The primary mission of the
Stochastic Modeling, Analysis and Control (SMAC) Laboratory, co-directed by
Drs. Jeffrey Kharoufeh and Lisa Maillart, is to support doctoral-level research that
addresses the mathematical modeling, analysis and control of engineering, service
and other systems that have inherently stochastic elements. Research in the lab emphasizes analytical and
computer-based modeling of such systems (e.g., energy, reliability, maintenance,
production, telecommunications, inventory, medical decision making, healthcare
operations, healthcare policy), and their optimization by exploiting applied
probability, stochastic processes and stochastic optimal control techniques
(e.g., completely and partially observed Markov decision processes).

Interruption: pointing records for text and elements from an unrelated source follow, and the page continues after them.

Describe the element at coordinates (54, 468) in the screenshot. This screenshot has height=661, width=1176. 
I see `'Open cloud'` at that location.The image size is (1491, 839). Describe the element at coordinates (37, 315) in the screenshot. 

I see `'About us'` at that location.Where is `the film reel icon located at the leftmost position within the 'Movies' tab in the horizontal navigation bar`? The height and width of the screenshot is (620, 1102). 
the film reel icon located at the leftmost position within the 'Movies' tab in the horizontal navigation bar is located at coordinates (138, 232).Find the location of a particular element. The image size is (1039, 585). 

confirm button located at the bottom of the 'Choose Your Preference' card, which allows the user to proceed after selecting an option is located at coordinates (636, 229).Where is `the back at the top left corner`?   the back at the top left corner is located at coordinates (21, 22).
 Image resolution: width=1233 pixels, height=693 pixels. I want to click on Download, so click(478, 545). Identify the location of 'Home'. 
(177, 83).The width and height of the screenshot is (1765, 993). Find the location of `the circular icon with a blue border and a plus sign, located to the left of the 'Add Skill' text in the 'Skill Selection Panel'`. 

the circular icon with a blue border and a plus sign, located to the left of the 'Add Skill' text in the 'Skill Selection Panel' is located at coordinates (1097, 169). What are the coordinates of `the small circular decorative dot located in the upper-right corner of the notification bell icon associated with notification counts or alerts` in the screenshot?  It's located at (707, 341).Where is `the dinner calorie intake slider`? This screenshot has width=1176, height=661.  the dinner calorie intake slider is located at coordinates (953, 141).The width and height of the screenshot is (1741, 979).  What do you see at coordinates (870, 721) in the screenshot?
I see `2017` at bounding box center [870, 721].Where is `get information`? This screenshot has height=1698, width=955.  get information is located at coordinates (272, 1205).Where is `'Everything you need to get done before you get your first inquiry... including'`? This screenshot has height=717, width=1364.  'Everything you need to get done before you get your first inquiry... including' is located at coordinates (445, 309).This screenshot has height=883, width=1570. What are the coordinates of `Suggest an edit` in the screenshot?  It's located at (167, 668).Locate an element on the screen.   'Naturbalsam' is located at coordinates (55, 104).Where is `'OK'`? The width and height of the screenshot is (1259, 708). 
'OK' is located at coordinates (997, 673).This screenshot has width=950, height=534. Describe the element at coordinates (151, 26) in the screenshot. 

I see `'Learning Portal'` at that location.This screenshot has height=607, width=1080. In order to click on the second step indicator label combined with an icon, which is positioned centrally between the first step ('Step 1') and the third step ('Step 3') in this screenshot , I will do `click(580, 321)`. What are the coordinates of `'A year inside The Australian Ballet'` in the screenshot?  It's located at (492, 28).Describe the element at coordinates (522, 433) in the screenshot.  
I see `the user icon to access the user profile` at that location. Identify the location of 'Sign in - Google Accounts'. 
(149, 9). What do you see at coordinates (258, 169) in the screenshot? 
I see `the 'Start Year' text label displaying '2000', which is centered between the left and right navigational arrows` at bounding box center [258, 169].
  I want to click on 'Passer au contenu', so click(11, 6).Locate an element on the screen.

This collaborative laboratory’s aim
is to generate, analyze and provide viable solutions to complex, often
sequential, decision-making problems in uncertain environments. The SMAC Lab is primarily funded through grants
from the National Science Foundation, the U.S. Department of Defense, the U.S. Department
of Veterans Affairs and other governmental agencies. Current research thrusts in the laboratory
include:
- the modeling,
analysis and optimization of energy storage systems;
- maintenance
optimization of wind energy systems;
- degradation-based
reliability modeling and evaluation;
- data-driven,
adaptive maintenance planning models;
- spare
parts inventory modeling and control;
- dynamic
optimal control of service systems;
- co-sourcing
and pricing in customer contact centers;
- medical
decision making applications in organ transplantation,
- cardiac
device care and therapy sequencing;
- healthcare
operations applications in vaccine administration and donor milk
processing;
- health
policy applications in organ allocation and paid sick days legislation.